- **What to produce**:
The records underneath are to be repeated exactly, with the pictures left out.
Start of Block
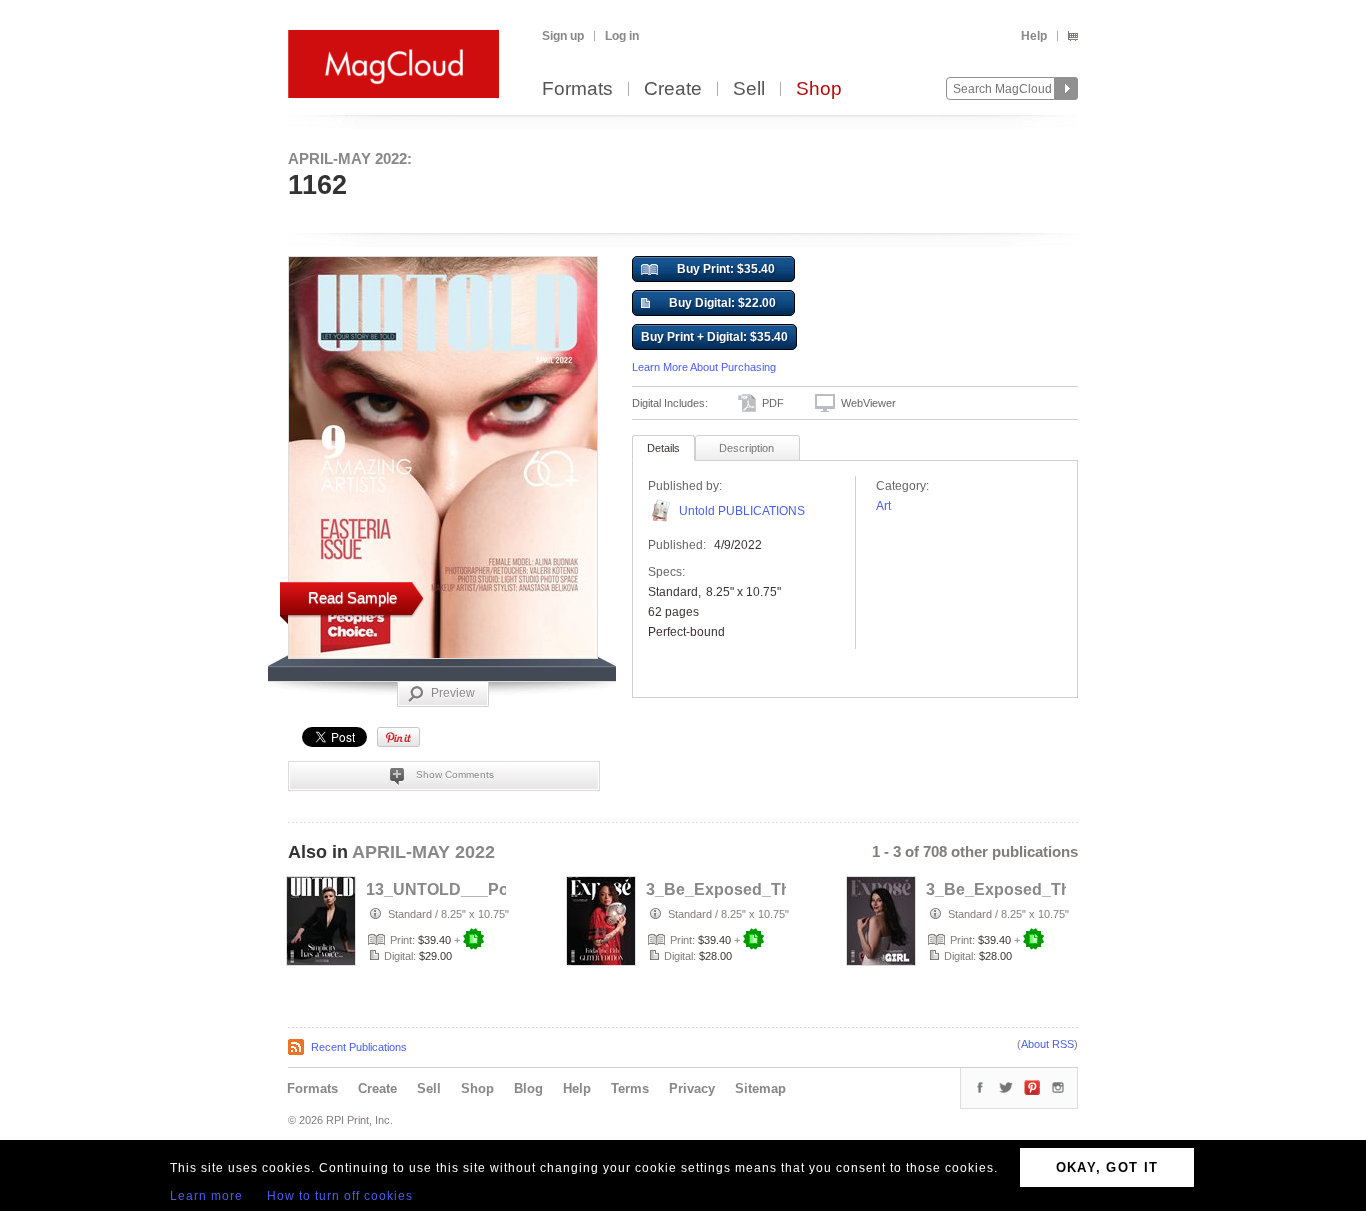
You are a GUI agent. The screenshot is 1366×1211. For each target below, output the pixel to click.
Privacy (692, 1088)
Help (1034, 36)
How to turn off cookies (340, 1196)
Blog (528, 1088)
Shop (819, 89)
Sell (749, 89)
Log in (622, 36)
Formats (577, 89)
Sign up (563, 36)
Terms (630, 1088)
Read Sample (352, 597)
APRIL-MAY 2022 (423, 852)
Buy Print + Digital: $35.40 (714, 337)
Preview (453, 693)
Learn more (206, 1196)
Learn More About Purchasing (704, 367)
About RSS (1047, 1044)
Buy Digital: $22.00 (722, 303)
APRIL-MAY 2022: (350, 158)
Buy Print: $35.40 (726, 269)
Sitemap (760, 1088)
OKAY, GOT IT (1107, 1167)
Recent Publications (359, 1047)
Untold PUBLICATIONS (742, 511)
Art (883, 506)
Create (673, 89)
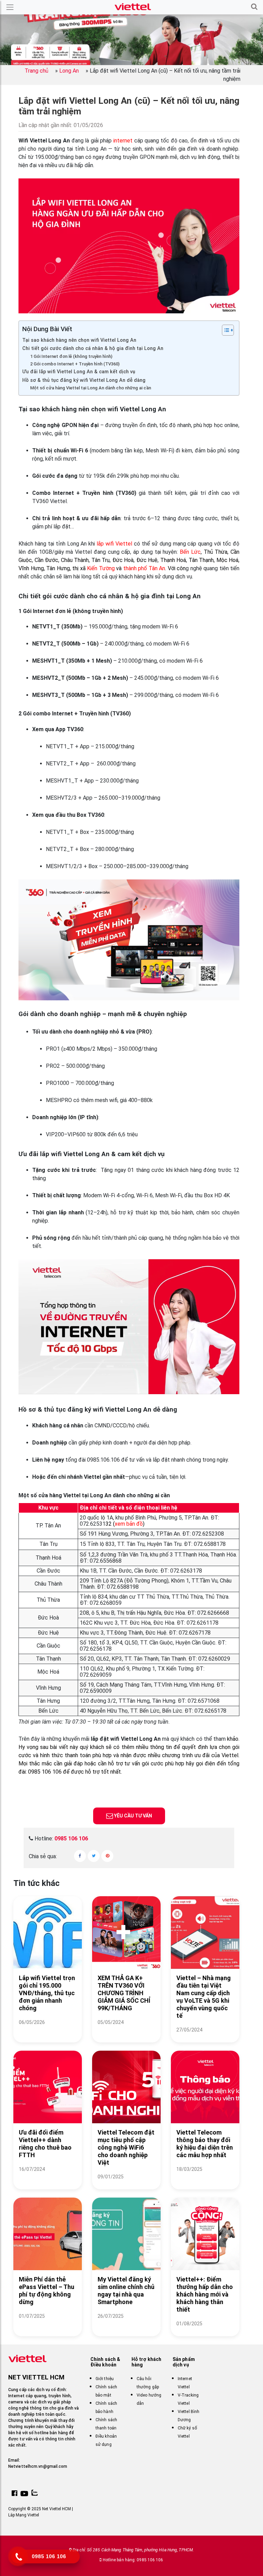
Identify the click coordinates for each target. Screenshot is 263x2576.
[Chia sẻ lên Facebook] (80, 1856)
End of Block
- **Reply to the task**:
You are a GUI agent. The screenshot is 1366×1211. For each target below, output the pixel to click.
Privacy (692, 1088)
Help (1034, 36)
How to turn off cookies (340, 1196)
Blog (528, 1088)
Shop (819, 89)
Sell (749, 89)
Log in (622, 36)
Formats (577, 89)
Sign up (563, 36)
Terms (630, 1088)
Read Sample (352, 597)
APRIL-MAY 2022 (423, 852)
Buy Print + Digital: $35.40 (714, 337)
Preview (453, 693)
Learn more (206, 1196)
Learn More About Purchasing (704, 367)
About RSS (1047, 1044)
Buy Digital: $22.00 (722, 303)
APRIL-MAY 2022: (350, 158)
Buy Print: $35.40 (726, 269)
Sitemap (760, 1088)
OKAY, GOT IT (1107, 1167)
Recent Publications (359, 1047)
Untold PUBLICATIONS (742, 511)
Art (883, 506)
Create (673, 89)
Identify the click coordinates for each target. Screenshot is 263x2576.
[Chia sẻ lên Facebook] (80, 1856)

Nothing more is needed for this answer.